Now, you could inquire and find from the Federal land-bank system that in the flotation of this $1,500,000,000 worth of bonds, it was very important and very vital to them that these banks that I am talking about that had bond departments could participate.
Now, all they did in that financing was that they just acted as another dealer, and they helped in the distribution of the securities. We want to do just the same thing that they have done. That is what we are asking for here.
They selected a group of banks scattered around the country—I do not know exactly how many, it was something under 200 banks--and those banks joined with the dealers and helped distribute those bonds, and create a brand new market for it, and the Federal land-bank people were very emphatic in stating how much aid the banks had given them in that operation. That is what we want here.
Mr. BENNETT of Michigan. Why do they object to the SEC in the picture? Is it just on the general grounds ?
Mr. Black. It is the liability.
Mr. LUXFORD. I think that this is the problem, that ordinarily a dealer is protected under the Securities Act, because he relies on an underwriter that has fully investigated the security and gone over the statements in it to be sure that he is not making any mistakes.
Now, in the bank's operation, there is not any underwriter and you cannot expect 1,700 dealers that may be making commissions from $25 to $500 to be making an elaborate investigation of this security, so that they do not have the protection they have in the ordinary case.
Now, while the dealer may be willing to do that, the banks will not do that.
Mr. BENNETT of Michigan. Why would they not do that in a case where the United States Government was backing up the loan? What would be so onerous about that kind of a thing?
Mr. LUXFORD. There is a financial liability attached to it. Here are banks that have lots of business.
Mr. BENNETT of Michigan. Now, where is the liability?

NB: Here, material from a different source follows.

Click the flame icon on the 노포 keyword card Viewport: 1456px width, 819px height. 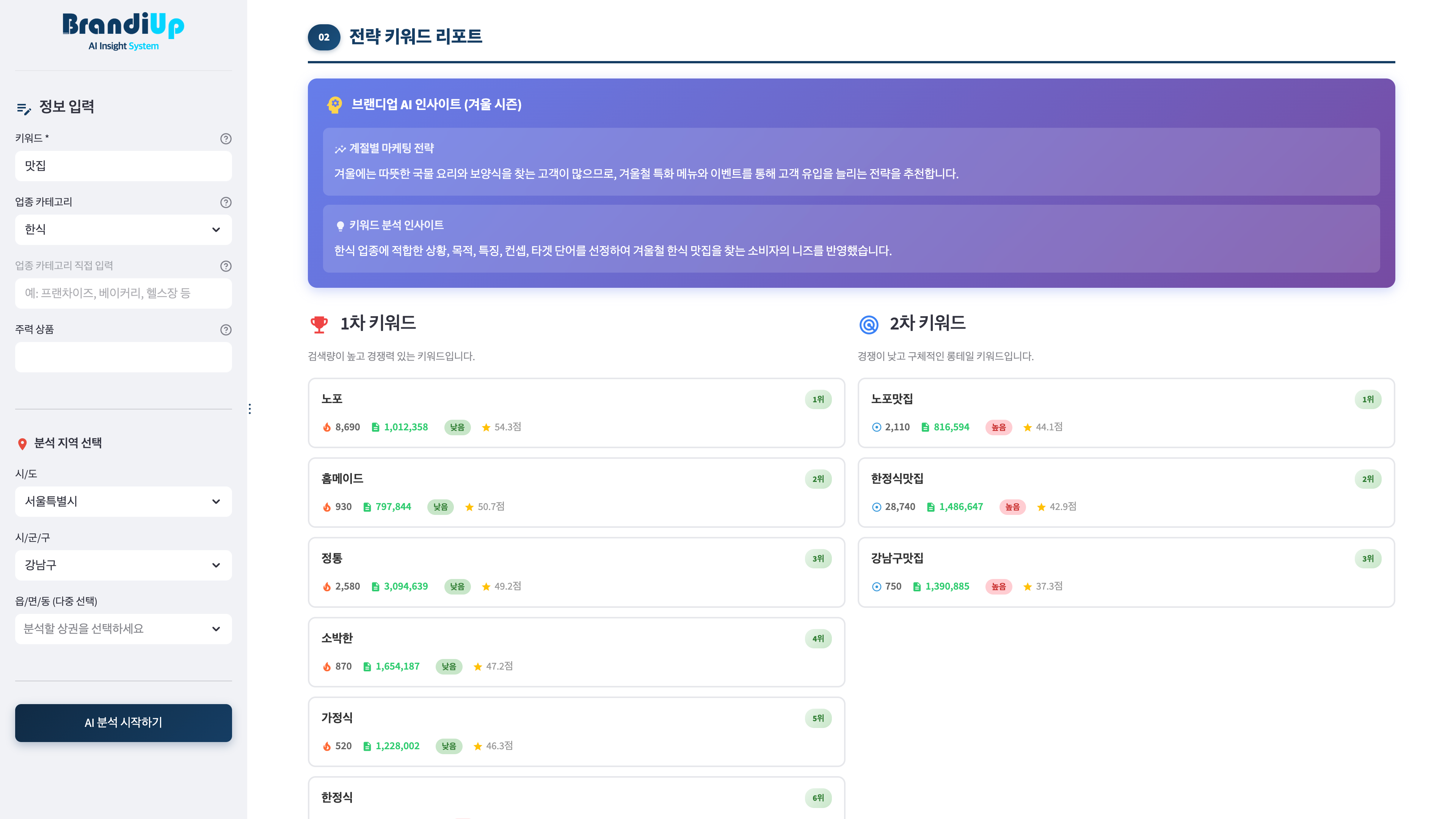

Mr. LUXFORD. I wish that you would correct me on this, anyone from the SEC, but if there is a misrepresentation made, and let us say there has not been reasonable care taken on the part of the dealer when that misrepresentation was made. Then he can be held liable for damages in connection with that security.
Now, in the ordinary case he protects himself by relying on the underwriter making that investigation.
Mr. BENNETT of Michigan. Who would be entitled to damages, the purchaser of the bond ?
Mr. LUXFORD. I believe so; that is right.
Mr. BENNETT of Michigan. That is right; in case the bond were in default.
Mr. LUXFORD. Even if it was not in default, if there was a misrepresentation, a material misrepresentation regarding it.
STATEMENT OF LOUIS LOSS, CHIEF COUNSEL, DIVISION OF TRADING
AND EXCHANGES, SECURITIES AND EXCHANGE COMMISSION, WASHINGTON, D. C.
Mr. Loss. I think in 2 or 3 minutes we could clear up some misimpressions that may have crept in as to the nature of the liabilities, if you would like.
There are three liability provisions in the Securities Act. There is section 11, which says that if a registration statement contains any false statements or omits to state material facts, then the issuer and the officers and directors of the issuer, and the underwriter, are civilly liable to any buyer.
Mr. BENNETT of Michigan. You mean civilly liable for what?
Mr. Loss. For damages, if the buyer sues within a period of 1 year, or in some circumstances 3 years, and can show that the market has gone down.
Mr. BENNETT of Michigan. If the market goes down.
Mr. Loss. Obviously if the market has gone up, the buyer has not suffered any damage.
The second civil liability provision, 12 (1), imposes a similar liability on any person who sells a security in violation of the registration and prospectus provisions. That is, if you sell a security which should be registered and it is not, you have an absolute liability, or if you sell a security which is registered and you do not give the buver the official prospectus.
Now, the third provision likewise applies to everybody, whether or not a security is registered. If you sell it by means of any fraudulent statements or omissions, you are liable in that case. That is not entirely, but largely, a codification of the common law deceit liability.
Now, one of the exemptive provisions we adopted for the bank last year in the case of its first offering under the Securities Act of 1933 has the effect of exempting anybody who deals in the bank's bonds from the definition of underwriter, so that today there is no liability under section 11. There is likewise no liability for failure to deliver a prospectus, because a person who is neither an underwriter nor a dealer has no obligation to deliver a prospectus, and banks are not dealers, and by virtue of this rule they are not underwriters.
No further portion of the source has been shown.